>> start Selected passage
Holiday Stress Relief Guide

December 10, 2015

The holiday season looks and sounds so picturesque, calming, and enjoyable in songs and movies – everyone sitting together in front of the fireplace, going ice-skating, making snowmen, giving beautiful gifts, singing carols, and eating and laughing while enjoying each other’s company. In reality, this time of year can be very stressful for many people and families – whether due to financial strains, tension between family members, schedules being overbooked, or kids throwing fits, the holidays can prove difficult to manage. But it doesn’t have to be this way! If we can incorporate simple stress-relief strategies, both for ourselves and for our kids, and keep our focus on the big picture, we can truly enjoy this time of year and create lasting memories to reflect upon in the future! Below are some tips on how to make this happen:
 

Create a visual calendar that kids can refer to

Just as we schedule and plan our time for this busy season, our kids also need to know what to expect! By knowing what’s coming next, kids will feel less stressed about activities, and can look forward to what these plans entail! Make this a fun family activity by creating the calendar together! Be sure to include in your calendar start and end dates of school vacation, holiday parties and other family gatherings. For divorced families, including the parenting time schedule can help decrease any difficulty with transitioning from one house to the next. In addition, it can be fun to schedule activities like sledding, baking cookies, play dates or Christmas caroling so your children have activities to look forward to.
 

Avoid overextending or taking on more than your family can handle

Prioritize your immediate family’s needs and don’t be afraid to say, “Unfortunately, we can’t make it this year.” Putting too much on your plate for one day can negatively impact the overall goal of spending quality time celebrating together. Find a balance that works for your family. If you feel there is a need to decline an invitation but don’t want to hurt feelings be sure to validate the other person’s feelings while explaining your reasoning fully. Some still may become upset but stay focused on taking care of yourself and your family first.
 

Keep things in perspective and be present in the moment

If stress arises, try to consider the situation in a broader context and avoid blowing events out of proportion. Find the humor in the chicken you burned and the trip you took back home because you forgot to bring the presents. Remind yourself you own a carpet cleaner when food spills or there is muddy snow tracked through the house. There is power in our thoughts. Set the example for your children that when the unexpected happens, you make the most of it and stay focused on the “big picture.” The holidays about family and enjoying time together. Focus on that time and enjoy each experience. Don’t miss out on the present moment by worrying about what’s coming next or whether or not the day goes exactly as planned.
>> end Selected passage
Directives:
A: In the holiday stress relief guide, what does it suggest divorced families include in the visual calendar to ease moving from one house to the next?
B: Please say whether each statement agrees with the holiday stress relief guide, giving yes or no and quoting the deciding words: (i) The calendar should be made together as a family. (ii) When turning down an invitation, it is best to keep the reasons to yourself. (iii) Thinking ahead about what comes next is the way to enjoy the holidays.
>> start Data lines
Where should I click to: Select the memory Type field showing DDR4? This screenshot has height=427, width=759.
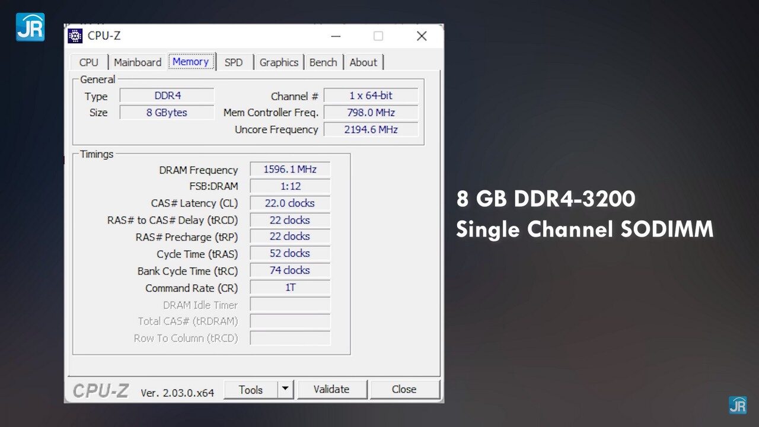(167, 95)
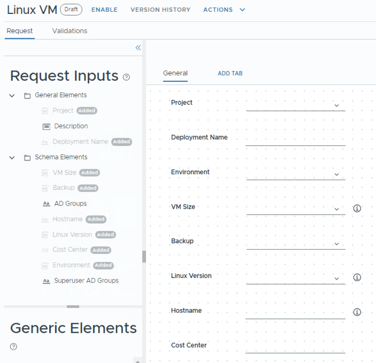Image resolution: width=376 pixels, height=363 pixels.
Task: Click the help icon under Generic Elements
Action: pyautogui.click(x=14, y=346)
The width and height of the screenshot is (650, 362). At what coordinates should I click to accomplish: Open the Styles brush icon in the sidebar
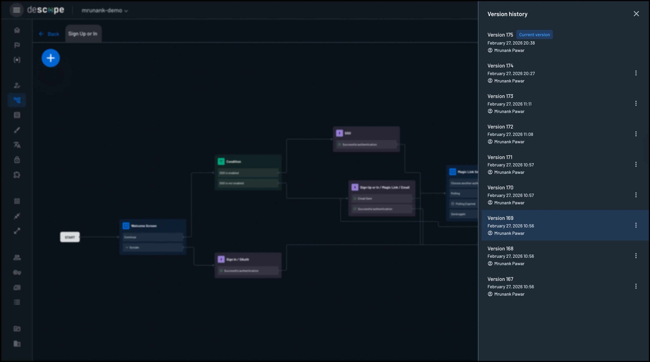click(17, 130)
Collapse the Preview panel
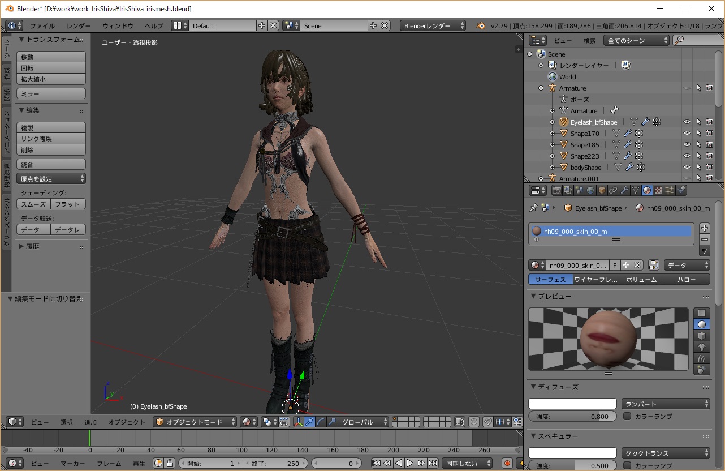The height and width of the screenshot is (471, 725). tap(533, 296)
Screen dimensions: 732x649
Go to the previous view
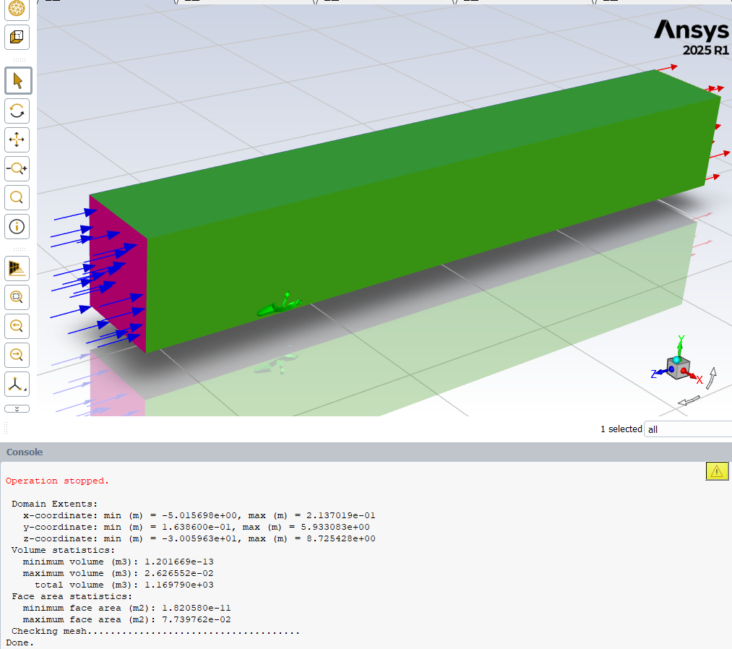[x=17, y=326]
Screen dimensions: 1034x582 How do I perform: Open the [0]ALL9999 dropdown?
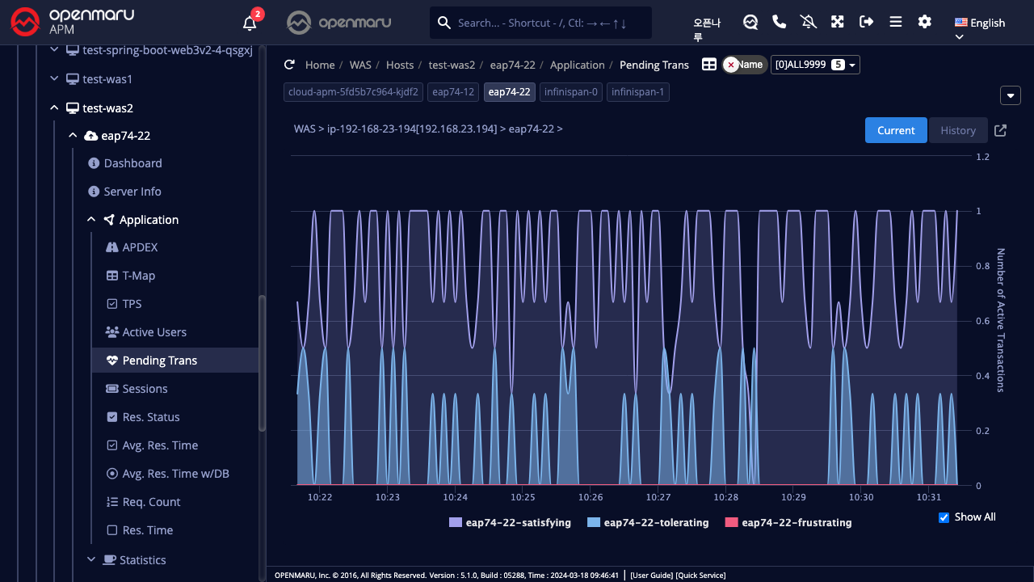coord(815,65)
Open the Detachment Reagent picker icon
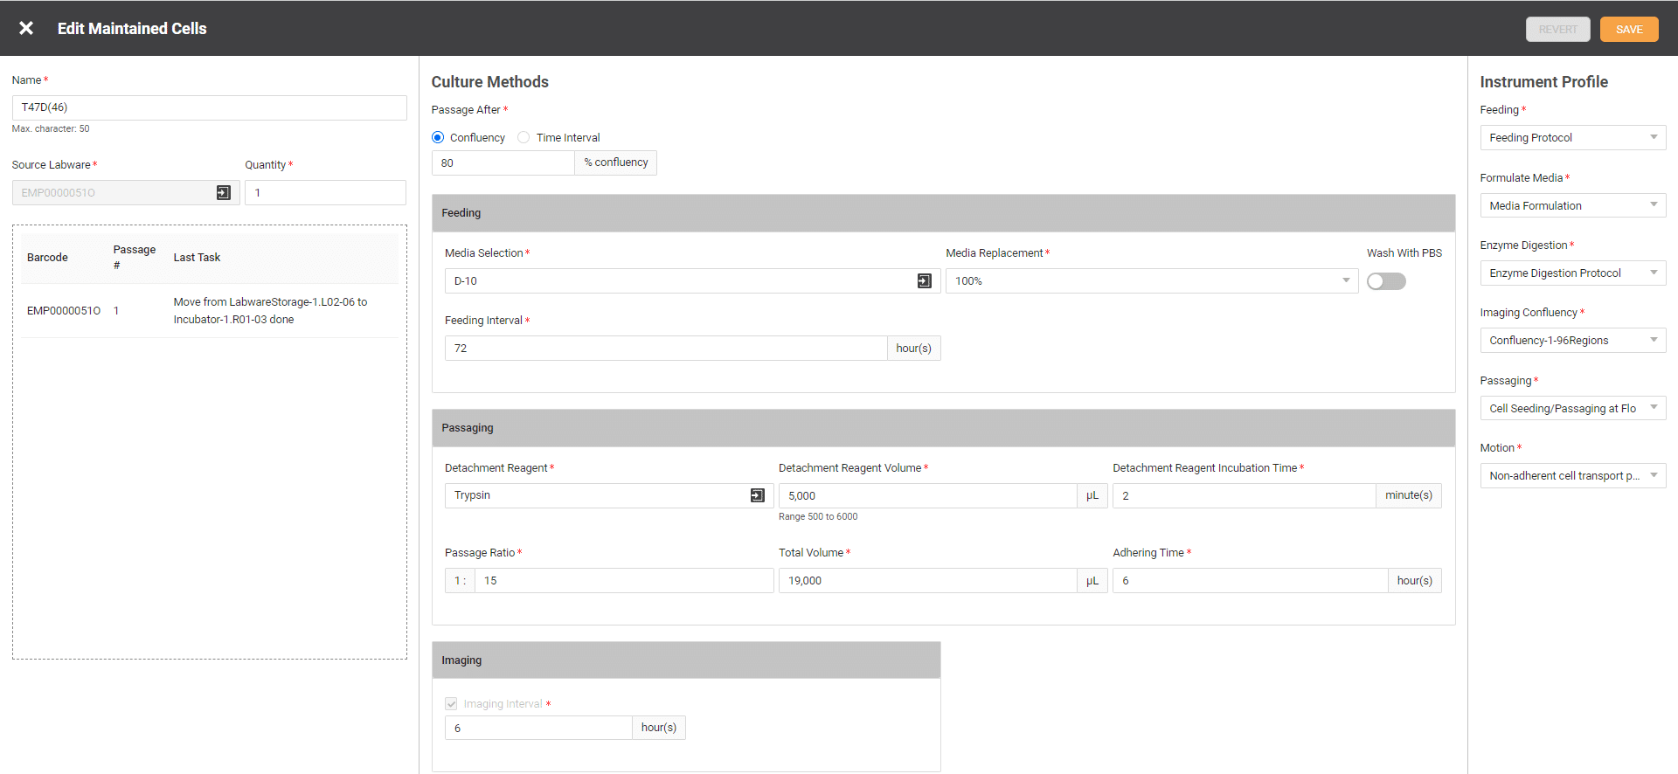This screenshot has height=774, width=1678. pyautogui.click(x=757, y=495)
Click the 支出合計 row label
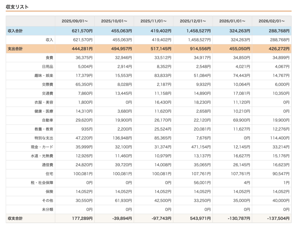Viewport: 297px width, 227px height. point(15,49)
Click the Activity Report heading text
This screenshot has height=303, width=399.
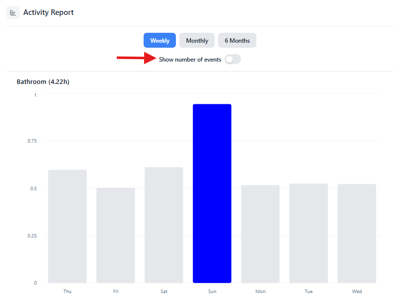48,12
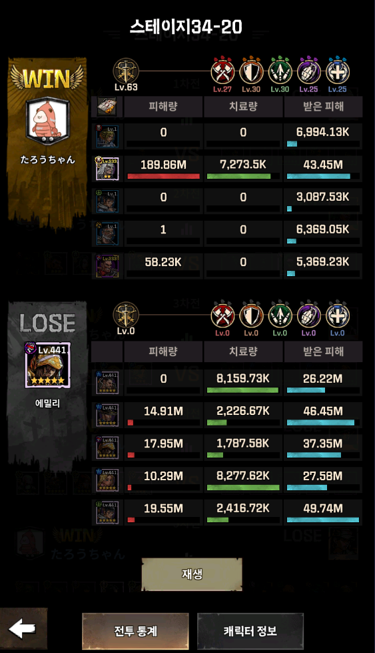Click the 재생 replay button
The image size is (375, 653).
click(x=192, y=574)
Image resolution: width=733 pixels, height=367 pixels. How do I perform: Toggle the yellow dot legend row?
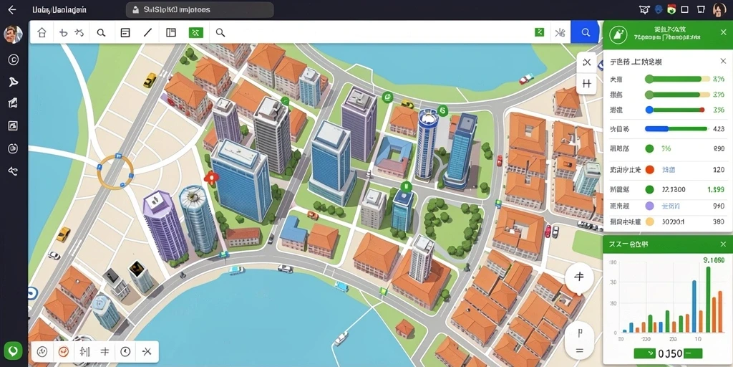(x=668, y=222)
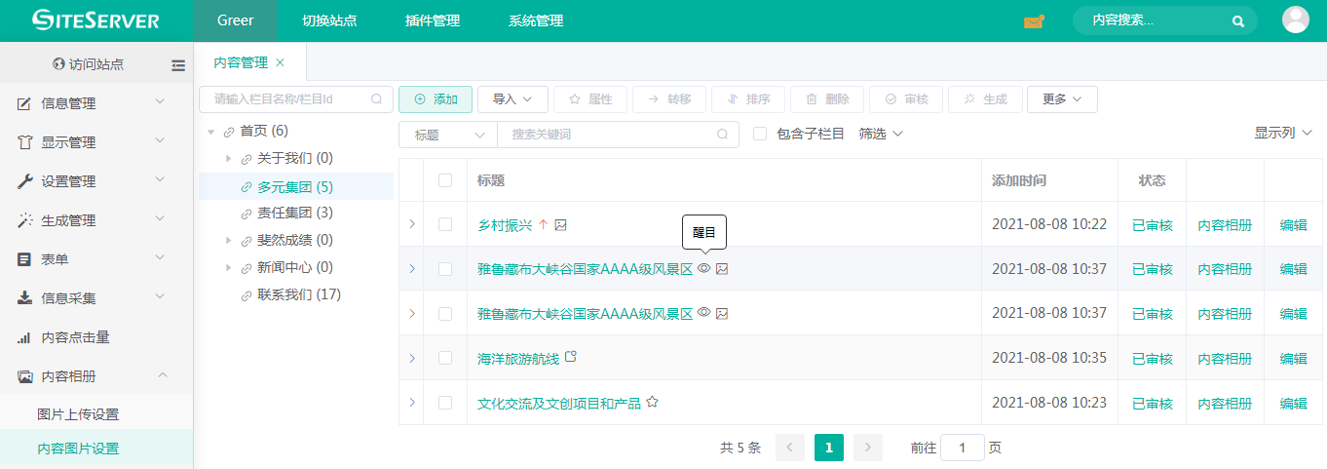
>> end Data lines
Answers to the exercise:
A: The parenting time schedule.

B:
(i) Yes: "Make this a fun family activity by creating the calendar together!"
(ii) No: "be sure to validate the other person’s feelings while explaining your reasoning fully."
(iii) No: "Don’t miss out on the present moment by worrying about what’s coming next"